AIMS Women In STEM Initiative hosts annual Mentoring and Networking Event
The AIMS Women in STEM (AIMSWIS) Initiative held its annual Mentoring and Networking Event on 30 November 2019, at AIMS South Africa, under the theme “breaking the glass ceiling”. This year’s theme served as a call to direct attention to and celebrate women who have broken through the metaphorical glass ceiling that seems to permeate the STEM landscape.
The event welcomed more than twenty AIMS Structured Master’s students, alumni, researchers, and businesswomen who came to share their stories and inspire fellow women in STEM at AIMS South Africa. The event featured an insightful keynote address, panel discussion, interactive mentoring group activities and games. Prof. Fanelwa Ngece-Ajayi, Associate Professor in the Chemistry Department and one of the research leaders at SensorLab at the University of the Western Cape, spoke on the topic “My Versatility, My Superpower”. She began her talk by taking the participants through the differences between a scholar and an academic and also touched on interdisciplinarity, multidisciplinarity, and transdisciplinarity in research.
“To make Africa shine, we need unity between academia and scholarship. Interdisciplinary areas are essential for African women to work together,” said Prof. Ngece-Ajayi.
During her talk, Prof. Ngece-Ajayi highlighted some of the common challenges often faced by women in STEM, mainly being that women have to focus on building their careers on the one hand, and on the other hand deal with family responsibilities, demotivating institutional cultures, cultural and traditional norms that deter them from having careers, and lack of female role models.
“The fact that we are all here is the best indication that we have broken the glass ceiling,” said Prof. Ngece-Ajayi.
The event also featured a panel discussion themed “ Navigating the STEM World”. Moderated by Ms Karabo Makola, House of Science Intern, the panel comprised of Ms Anelda van der Walt, eResearch Consultant and trainer at Talarify (a company she founded); Ms Tshenolo Daumas, AIMS South Africa alumnus and recipient of the Ben and Mary Turok Scholarship Award for Excellent Achievement; Ms Mai Rizk, AIMS South Africa alumnus, who is currently doing Research Master’s at the University of Cape Town; Dr Nichol Furey, a postdoctoral researcher in Mathematical Physics at Cambridge University, currently an AIMS visiting researcher ; and Prof. Ngece-Ajayi.
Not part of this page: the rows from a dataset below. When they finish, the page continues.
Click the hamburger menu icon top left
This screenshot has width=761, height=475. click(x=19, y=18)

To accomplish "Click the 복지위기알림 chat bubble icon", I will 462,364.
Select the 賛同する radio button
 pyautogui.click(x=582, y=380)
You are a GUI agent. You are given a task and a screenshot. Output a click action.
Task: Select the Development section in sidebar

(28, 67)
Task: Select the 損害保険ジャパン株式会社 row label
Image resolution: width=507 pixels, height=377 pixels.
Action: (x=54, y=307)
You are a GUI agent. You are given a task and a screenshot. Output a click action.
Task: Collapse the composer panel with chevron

During the panel discussion, Ms van der Walt gave the participants tips on the importance of networking and other crucial business skills; pointing out how she has garnered various skills throughout her studies as a masters student. She encouraged the participants to be adaptable to change and to know their values, but more importantly to always work with people sharing the same values as them.
“Do not be bought by money and end up giving up on your values,” said Ms van der Walt.
Ms Daumas spoke on her career shift and gave participants some pointers on how one finds their purpose in life. She spoke extensively about the importance of following your passion and doing what you love.
“I left my job because I was not living my purpose. I asked myself, what did I do with my day and what have I contributed to someone’s life?”,said Ms Daumas.
Ms Rizk spoke on her career plans and highlighted that she wants to stay in academia. When asked about her ten year plan, she stated that she sees herself working as a researcher and supervising postgraduate students. Dr Furey spoke on the importance of leaving a legacy in the sense that she has always wanted to make a contribution to her field; merging the fields of mathematics and physics in particular. Moreover, she gave students tips on how to deal with people that are doubtful of them and their skills.
“When people doubt you, they are often projecting their own insecurities on you,” said Dr Furey.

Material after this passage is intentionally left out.